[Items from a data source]
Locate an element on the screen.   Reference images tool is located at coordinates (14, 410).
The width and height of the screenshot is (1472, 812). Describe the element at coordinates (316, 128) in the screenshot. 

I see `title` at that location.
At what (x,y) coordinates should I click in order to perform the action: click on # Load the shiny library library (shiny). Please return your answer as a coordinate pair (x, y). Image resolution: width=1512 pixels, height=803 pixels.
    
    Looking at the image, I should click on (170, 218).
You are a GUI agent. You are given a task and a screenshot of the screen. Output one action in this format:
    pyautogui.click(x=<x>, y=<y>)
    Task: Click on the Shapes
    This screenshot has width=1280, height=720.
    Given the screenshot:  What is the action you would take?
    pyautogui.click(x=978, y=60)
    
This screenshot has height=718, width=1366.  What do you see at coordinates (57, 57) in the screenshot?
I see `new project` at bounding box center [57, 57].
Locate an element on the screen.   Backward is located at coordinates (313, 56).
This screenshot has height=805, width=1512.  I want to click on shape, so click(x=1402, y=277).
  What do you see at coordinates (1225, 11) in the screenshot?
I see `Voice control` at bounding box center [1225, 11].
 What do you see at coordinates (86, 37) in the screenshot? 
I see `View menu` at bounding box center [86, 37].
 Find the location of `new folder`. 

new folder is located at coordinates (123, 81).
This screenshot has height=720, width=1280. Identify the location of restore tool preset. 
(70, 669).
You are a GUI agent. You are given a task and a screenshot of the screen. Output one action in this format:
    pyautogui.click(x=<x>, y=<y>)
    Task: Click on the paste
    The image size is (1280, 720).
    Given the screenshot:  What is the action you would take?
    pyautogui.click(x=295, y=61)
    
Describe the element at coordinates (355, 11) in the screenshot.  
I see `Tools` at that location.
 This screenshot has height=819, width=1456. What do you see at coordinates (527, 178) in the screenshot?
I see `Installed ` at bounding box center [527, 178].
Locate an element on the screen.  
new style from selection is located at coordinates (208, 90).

| AIM OF THE TASK |
Rewrite all of the records above, replacing each occurrence of "GUI agent" with "desktop assistant" and leaving everything else unchanged.

| RESPONSE TO THE TASK |
Locate an element on the screen.   Reference images tool is located at coordinates (14, 410).
The width and height of the screenshot is (1472, 812). Describe the element at coordinates (316, 128) in the screenshot. 

I see `title` at that location.
At what (x,y) coordinates should I click in order to perform the action: click on # Load the shiny library library (shiny). Please return your answer as a coordinate pair (x, y). Image resolution: width=1512 pixels, height=803 pixels.
    
    Looking at the image, I should click on (170, 218).
You are a desktop assistant. You are given a task and a screenshot of the screen. Output one action in this format:
    pyautogui.click(x=<x>, y=<y>)
    Task: Click on the Shapes
    This screenshot has width=1280, height=720.
    Given the screenshot:  What is the action you would take?
    pyautogui.click(x=978, y=60)
    
This screenshot has height=718, width=1366.  What do you see at coordinates (57, 57) in the screenshot?
I see `new project` at bounding box center [57, 57].
Locate an element on the screen.   Backward is located at coordinates (313, 56).
This screenshot has height=805, width=1512.  I want to click on shape, so click(x=1402, y=277).
  What do you see at coordinates (1225, 11) in the screenshot?
I see `Voice control` at bounding box center [1225, 11].
 What do you see at coordinates (86, 37) in the screenshot? 
I see `View menu` at bounding box center [86, 37].
 Find the location of `new folder`. 

new folder is located at coordinates (123, 81).
This screenshot has height=720, width=1280. Identify the location of restore tool preset. 
(70, 669).
You are a desktop assistant. You are given a task and a screenshot of the screen. Output one action in this format:
    pyautogui.click(x=<x>, y=<y>)
    Task: Click on the paste
    The image size is (1280, 720).
    Given the screenshot:  What is the action you would take?
    pyautogui.click(x=295, y=61)
    
Describe the element at coordinates (355, 11) in the screenshot.  
I see `Tools` at that location.
 This screenshot has height=819, width=1456. What do you see at coordinates (527, 178) in the screenshot?
I see `Installed ` at bounding box center [527, 178].
Locate an element on the screen.  
new style from selection is located at coordinates (208, 90).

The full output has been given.